The final Palace goal was a bit of a gift courtesy of Mike Dean. Maguire closed down Christian Benteke deep in the penalty area and knicked the ball cleanly off him, but Benteke went down like the frail, waif-ish player he is and won a penalty. It didn’t really matter, though. I’m not going to waste too much breath defending the fifth goal of what was a well-earned 5-0 performance.
I just realized that I’m at the end of this report and I haven’t mentioned the names of Demarai Gray and Riyad Mahrez, but, in truth, I can’t think of any reason to have mentioned either of them. Harry Maguire certainly didn’t do anything to impress England manager Gareth Southgate, who was in attendance, and I think we can now safely write off any chances of Marc Albrighton replacing the injured Alex Oxlade-Chamberlain in the national team.
I’ve also said almost nothing about the attack, but what is there to say? The players either do not understand the system or they aren’t capable of playing it yet. We’ve failed to trouble some of the poorest defensive sides in the league and we’re entirely too reliant on Jamie Vardy converting an incredible (and likely unsustainable) percentage of his chances.
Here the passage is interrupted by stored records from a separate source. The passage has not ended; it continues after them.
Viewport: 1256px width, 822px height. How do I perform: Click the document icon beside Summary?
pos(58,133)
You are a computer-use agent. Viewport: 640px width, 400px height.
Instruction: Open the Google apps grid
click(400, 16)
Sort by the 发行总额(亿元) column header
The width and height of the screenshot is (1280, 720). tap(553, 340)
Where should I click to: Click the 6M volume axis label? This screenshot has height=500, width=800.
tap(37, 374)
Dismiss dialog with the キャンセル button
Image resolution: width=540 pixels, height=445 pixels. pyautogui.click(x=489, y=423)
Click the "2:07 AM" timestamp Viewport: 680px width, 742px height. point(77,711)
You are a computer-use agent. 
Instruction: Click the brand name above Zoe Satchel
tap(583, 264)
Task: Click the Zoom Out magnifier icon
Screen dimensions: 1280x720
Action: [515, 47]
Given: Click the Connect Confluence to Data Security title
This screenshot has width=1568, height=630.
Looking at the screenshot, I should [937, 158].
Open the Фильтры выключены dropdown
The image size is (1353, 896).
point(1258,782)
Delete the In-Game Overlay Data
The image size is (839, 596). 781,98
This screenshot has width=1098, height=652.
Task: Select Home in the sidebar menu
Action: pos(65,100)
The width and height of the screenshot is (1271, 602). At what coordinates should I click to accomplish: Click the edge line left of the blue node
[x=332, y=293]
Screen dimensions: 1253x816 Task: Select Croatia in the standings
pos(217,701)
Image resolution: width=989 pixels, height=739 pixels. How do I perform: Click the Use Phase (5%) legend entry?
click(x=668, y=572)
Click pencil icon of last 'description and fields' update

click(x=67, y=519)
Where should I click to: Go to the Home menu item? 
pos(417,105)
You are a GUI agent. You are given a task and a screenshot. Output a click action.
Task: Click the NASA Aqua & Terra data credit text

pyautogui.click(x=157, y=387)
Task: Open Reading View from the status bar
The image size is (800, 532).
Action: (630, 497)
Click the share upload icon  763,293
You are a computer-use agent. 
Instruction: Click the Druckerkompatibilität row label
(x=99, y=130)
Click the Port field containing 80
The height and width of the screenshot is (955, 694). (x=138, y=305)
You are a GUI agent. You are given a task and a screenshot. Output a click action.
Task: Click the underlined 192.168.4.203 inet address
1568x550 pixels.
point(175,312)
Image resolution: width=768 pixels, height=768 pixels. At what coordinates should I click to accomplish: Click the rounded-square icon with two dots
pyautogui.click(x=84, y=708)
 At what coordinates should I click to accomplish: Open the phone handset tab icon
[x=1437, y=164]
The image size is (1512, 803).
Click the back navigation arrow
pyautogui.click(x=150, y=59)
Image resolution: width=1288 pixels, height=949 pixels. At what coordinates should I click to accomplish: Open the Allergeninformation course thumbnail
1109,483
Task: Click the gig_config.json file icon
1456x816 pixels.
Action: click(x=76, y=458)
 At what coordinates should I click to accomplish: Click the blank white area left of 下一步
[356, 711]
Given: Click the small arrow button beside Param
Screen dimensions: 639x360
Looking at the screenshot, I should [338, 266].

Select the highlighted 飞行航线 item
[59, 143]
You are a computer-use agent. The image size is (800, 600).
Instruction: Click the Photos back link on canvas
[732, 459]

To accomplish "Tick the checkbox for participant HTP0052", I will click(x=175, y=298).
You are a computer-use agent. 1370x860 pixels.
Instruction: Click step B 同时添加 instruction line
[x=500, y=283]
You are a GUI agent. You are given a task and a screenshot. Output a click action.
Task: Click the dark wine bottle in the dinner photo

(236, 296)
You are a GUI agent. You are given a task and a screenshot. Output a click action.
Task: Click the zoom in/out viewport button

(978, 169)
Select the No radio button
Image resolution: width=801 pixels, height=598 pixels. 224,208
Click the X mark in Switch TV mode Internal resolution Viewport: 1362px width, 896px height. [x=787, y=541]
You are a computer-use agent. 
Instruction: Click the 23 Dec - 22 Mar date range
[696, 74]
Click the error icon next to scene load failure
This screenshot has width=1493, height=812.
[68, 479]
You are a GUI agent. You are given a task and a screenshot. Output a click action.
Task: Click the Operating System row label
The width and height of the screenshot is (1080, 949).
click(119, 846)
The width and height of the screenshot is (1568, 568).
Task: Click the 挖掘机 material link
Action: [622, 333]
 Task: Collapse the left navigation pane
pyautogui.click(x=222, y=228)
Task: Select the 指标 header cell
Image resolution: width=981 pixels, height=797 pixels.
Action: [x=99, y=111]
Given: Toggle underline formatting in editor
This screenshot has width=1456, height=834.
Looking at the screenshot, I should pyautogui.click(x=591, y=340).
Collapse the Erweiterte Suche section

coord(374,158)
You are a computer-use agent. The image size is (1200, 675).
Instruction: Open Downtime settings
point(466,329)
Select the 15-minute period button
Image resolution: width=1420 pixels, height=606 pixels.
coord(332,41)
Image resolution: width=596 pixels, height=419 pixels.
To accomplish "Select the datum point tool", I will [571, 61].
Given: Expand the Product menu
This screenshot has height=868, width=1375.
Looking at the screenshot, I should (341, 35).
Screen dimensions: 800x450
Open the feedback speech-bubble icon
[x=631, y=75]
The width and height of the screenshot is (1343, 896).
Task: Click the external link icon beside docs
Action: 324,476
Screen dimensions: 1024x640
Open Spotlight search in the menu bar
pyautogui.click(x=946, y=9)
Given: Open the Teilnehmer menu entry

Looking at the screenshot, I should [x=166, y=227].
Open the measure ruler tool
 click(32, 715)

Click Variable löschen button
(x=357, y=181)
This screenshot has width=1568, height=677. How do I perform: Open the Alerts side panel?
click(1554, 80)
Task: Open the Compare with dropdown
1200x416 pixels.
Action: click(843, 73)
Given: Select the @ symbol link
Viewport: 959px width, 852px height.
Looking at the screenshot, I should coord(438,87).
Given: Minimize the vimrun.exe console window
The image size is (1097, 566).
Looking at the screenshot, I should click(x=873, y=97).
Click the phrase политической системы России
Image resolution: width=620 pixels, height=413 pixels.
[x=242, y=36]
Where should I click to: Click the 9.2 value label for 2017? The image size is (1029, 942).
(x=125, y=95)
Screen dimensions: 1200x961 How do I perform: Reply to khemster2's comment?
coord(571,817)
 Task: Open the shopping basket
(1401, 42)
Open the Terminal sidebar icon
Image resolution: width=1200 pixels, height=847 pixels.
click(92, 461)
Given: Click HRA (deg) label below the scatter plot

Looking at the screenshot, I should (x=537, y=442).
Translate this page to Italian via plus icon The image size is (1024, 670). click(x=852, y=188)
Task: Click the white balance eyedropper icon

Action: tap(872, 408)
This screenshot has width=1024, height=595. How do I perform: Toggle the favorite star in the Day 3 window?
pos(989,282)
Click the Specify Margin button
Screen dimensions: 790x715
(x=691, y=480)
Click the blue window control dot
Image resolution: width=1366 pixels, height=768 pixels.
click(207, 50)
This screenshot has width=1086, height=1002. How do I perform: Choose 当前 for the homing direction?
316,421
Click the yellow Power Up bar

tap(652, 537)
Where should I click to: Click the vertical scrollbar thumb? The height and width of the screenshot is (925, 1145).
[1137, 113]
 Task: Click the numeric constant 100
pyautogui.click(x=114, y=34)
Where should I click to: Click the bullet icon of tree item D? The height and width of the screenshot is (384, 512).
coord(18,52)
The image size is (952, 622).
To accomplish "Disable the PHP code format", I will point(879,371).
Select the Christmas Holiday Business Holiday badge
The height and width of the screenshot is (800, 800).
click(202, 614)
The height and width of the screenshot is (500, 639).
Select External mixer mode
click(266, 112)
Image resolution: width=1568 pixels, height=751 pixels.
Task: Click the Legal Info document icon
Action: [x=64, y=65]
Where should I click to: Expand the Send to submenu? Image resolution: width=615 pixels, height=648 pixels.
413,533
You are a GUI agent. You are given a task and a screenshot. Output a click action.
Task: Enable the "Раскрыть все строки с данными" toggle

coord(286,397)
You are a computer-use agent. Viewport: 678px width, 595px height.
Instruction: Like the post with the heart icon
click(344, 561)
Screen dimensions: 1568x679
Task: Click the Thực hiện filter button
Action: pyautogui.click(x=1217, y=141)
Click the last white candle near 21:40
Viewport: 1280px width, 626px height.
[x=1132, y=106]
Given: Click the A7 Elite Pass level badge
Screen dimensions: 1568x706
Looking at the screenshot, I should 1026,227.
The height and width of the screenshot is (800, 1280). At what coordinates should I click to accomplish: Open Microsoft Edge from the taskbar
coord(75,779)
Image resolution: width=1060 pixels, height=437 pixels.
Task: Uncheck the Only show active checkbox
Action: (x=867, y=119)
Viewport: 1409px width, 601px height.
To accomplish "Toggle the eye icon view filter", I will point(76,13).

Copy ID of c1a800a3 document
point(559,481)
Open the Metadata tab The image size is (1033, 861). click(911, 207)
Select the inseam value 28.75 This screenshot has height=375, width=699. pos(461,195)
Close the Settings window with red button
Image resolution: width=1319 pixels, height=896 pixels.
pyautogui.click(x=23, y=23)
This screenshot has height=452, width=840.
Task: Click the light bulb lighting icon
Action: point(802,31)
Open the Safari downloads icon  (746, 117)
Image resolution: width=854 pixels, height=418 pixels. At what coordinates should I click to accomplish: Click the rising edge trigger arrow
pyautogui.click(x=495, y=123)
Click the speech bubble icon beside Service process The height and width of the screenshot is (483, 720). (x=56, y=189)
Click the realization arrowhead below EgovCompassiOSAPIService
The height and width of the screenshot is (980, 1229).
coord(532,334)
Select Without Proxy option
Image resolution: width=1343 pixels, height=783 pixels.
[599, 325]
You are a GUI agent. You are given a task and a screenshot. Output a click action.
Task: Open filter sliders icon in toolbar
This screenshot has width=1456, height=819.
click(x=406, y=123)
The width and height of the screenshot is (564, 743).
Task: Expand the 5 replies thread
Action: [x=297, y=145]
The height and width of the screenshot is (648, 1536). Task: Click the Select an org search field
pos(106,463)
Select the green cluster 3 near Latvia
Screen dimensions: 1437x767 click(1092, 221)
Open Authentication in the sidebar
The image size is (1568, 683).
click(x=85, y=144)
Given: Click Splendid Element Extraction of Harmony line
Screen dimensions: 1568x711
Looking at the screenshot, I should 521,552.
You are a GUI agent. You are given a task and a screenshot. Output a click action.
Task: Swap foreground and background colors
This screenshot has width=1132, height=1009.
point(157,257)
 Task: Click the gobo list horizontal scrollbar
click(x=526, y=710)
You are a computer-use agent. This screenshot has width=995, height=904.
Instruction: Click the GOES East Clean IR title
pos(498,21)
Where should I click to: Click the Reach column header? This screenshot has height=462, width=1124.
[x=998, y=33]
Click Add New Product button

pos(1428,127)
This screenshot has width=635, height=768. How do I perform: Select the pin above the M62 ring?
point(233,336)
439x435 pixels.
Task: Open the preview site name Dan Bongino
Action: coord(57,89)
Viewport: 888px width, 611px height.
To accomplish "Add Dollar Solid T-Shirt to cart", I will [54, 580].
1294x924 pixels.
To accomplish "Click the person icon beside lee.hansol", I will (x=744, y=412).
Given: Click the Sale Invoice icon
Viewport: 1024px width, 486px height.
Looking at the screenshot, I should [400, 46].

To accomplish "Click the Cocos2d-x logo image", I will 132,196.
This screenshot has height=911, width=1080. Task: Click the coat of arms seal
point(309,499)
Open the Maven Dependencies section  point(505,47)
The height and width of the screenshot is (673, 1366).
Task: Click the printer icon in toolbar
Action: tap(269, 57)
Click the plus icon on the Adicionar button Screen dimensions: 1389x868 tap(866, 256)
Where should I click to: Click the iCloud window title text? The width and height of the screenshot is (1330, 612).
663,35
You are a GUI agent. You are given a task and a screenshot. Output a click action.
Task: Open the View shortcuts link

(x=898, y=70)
Claude Puel in the foreground walking off the pitch alone after Crystal Palace 5-0 #LCFC— Ian Stringer (@StringerSport) April 28, 2018
As bad as I’ve seen The Foxes for a long time.
If Puel survives this then the senior management have tremendous faith in him. pic.twitter.com/JNWfwu3QSX
I wrote earlier that the run in to the end of the season would be an ideal time for Puel to experiment assuming that his job was safe going into the summer. I don’t believe that that assumption can be made any longer. City have now not won a league match since January. While the result doesn’t much matter, the performance does and this was a Leicester side that simply were not up for the fight.
The danger of performances like this one isn’t that it will cost us in terms of points or position in the league; the danger is in what effect it will have on our summer. If we continue to play like this and Puel stays, you have to wonder which players will be eager to stay. Will Maguire be more or less like to remain at the King Power? What about Ndidi? Or Gray? Does Jamie Vardy want to stay for this style of football or take what might be his last chance to move to a so-called “big” club?
I feel almost as though I should apologize for such a long write-up. When I started, I’d intended to report the scoreline, write “we were awful,” and call it a day, but the more I thought about it, the more things seemed in need of saying. This is one of the worst results I’ve seen, but it may be the single worst performance.